Pis y a les 2 cloches, Venceslas et Nicolas, originaires de l'atelier de "Jan Michal Mikuláš Löw von Löwenberg" souvent mentionné dans mes précédentes publies. La petite cloche, d'un diamètre de 0,455 m, date de 1659 et jusqu'à récemment était fendue. La grande cloche, d'un diamètre de 0,595 m, date de 1666 et n'a, quand à elle, jamais été fendue. Les 2 cloches furent confiées pour restauration à l'un des saintiers de renommée mondiale souvent mentionné dans mes précédentes publies également, maître "Manoušek", dont les compétences en tant que webmaster sont inversement proportionnelles à celles de fondeur de cloche (sacrément vide comme site [tout est en construction!?], pour un si génial métier). L'une des sonnantes se trouvait exposée dans l'églisette lors de ma visite (cf. mes photos).
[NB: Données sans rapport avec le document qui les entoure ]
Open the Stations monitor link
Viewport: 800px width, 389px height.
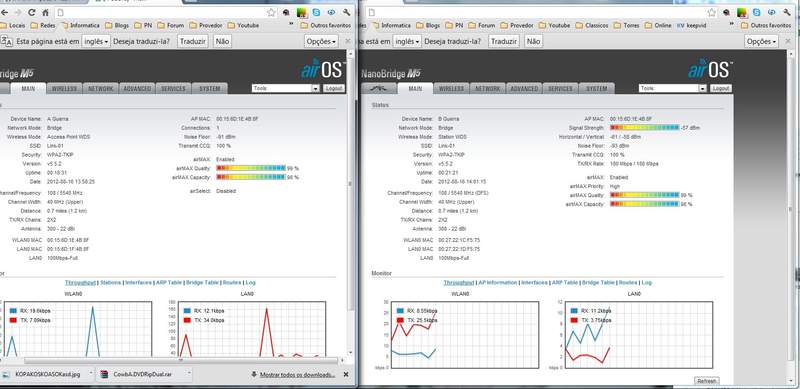point(111,282)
L'édifice est aujourd'hui vide. Seuls quelques dessins des gosses du bourg agrémentent la visite de ce patrimoine exceptionnel. Pas un banc, pas une statue, pas un tableau, même l'autel surmonté d'un retable triptyque de 1865 du maître "Josef Vojtěch Hellich" a disparu (je n'ai même pas réussi à savoir où qu'il se trouve aujourd'hui). Il représentait la naissance de Marie au centre, avec Sv Venceslas et Ste Ludmila sur les côtés (anachronique, ok, mais c'est le symbolisme qui est important). Seule la niche servant de tabernacle, fermée par une grille en fer forgé est restée, uniquement parce qu'on n'a pas encore appris à voler un trou. Ah si, et une vieille commode poussiéreuse demeure dans le fond de la rotonde Sud. Subsistent aussi 2 bénitiers maçonnés dans le mur de l'entrée pour l'un, et dans nef pour l'autre.
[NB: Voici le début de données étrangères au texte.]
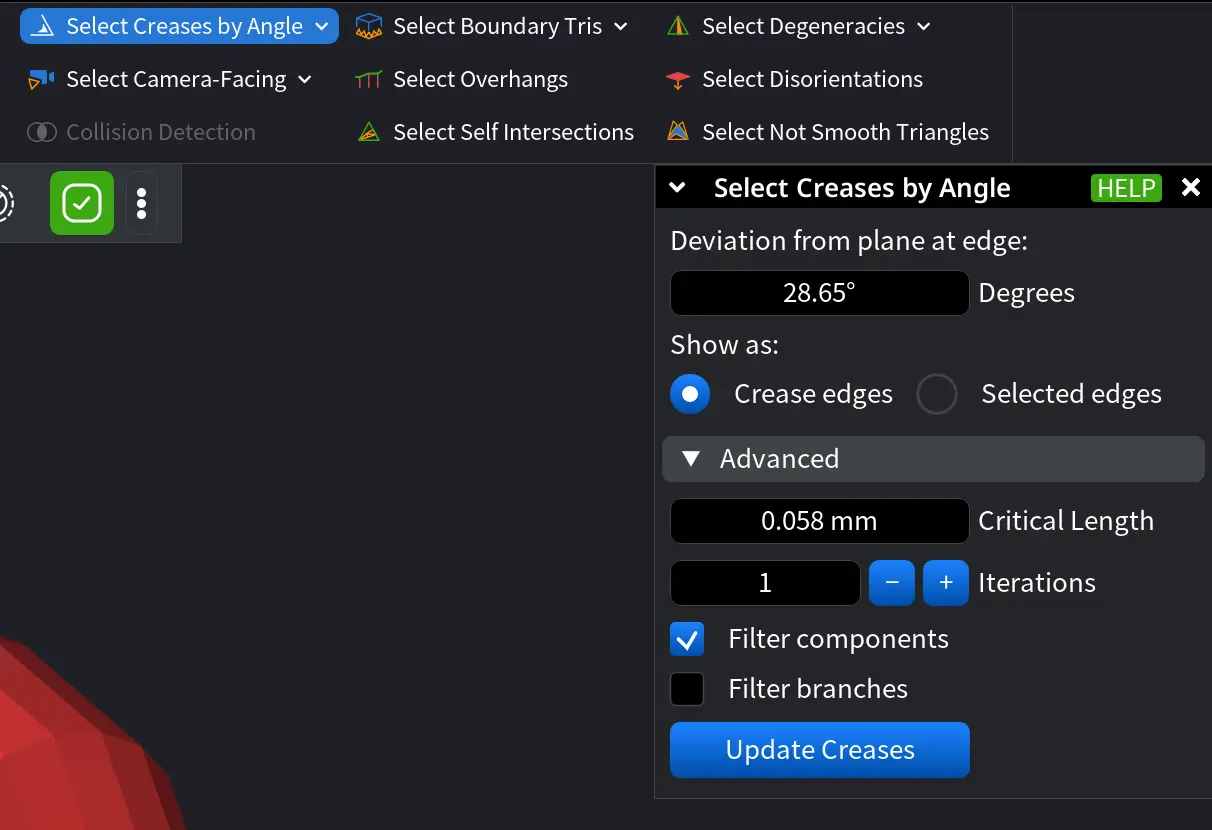Click the Select Not Smooth Triangles icon
This screenshot has height=830, width=1212.
click(x=677, y=131)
Mais c'est tout, et c'est peu.

Alors qu'encore récemment en total délabrement, ben aujourd'hui la commune de "Holubice" essaye de prendre soin du plus bel édifice de son cadastre. Sur les quelques 2,3 millions de couronnes (94.000 €) estimées pour la complète réfection, 1/3 fut déjà investi en particulier dans la toiture du dessous de laquelle furent évacués quelques 10 m³ de fiente de pigeon (pour vous dire). Nul doute que la volonté de la commune va permettre une complète restauration de ce joyau roman. La question reste néanmoins quand, en cette période de crise du pognon, et pas qu'en Euro, le pognon en crise?
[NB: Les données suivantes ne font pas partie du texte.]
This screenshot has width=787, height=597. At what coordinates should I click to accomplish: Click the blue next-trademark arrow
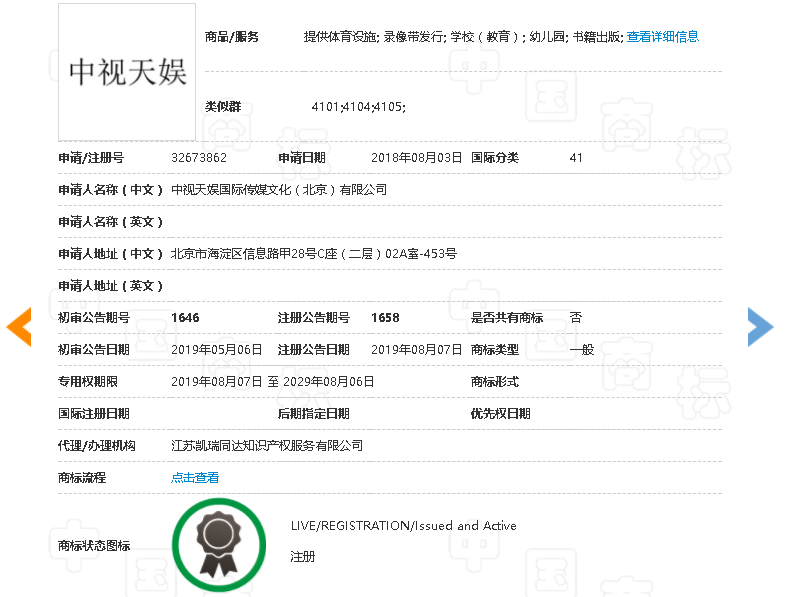tap(760, 327)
Alors pour visiter, rien de plus simple. Lorsque vous arrivez devant l'églisette, garez votre voiture, puis allez sonner à la porte de la maison numéro 2, qui fait l'angle de la rue en face, avec un autocollant d'une médaille touristique sur la boîte-aux-lettres. L'on vous donnera les clefs, et vous pourrez visiter-photographier tranquillement, le temps que vous voudrez. Enorme moi j'dis, je n'y croyais pas moi-même. Ensuite n'oubliez pas de verser une obole (à votre bon coeur) dans la caissette et signer le livre d'or, juste là: 50°12'11.203"N, 14°17'35.839"E.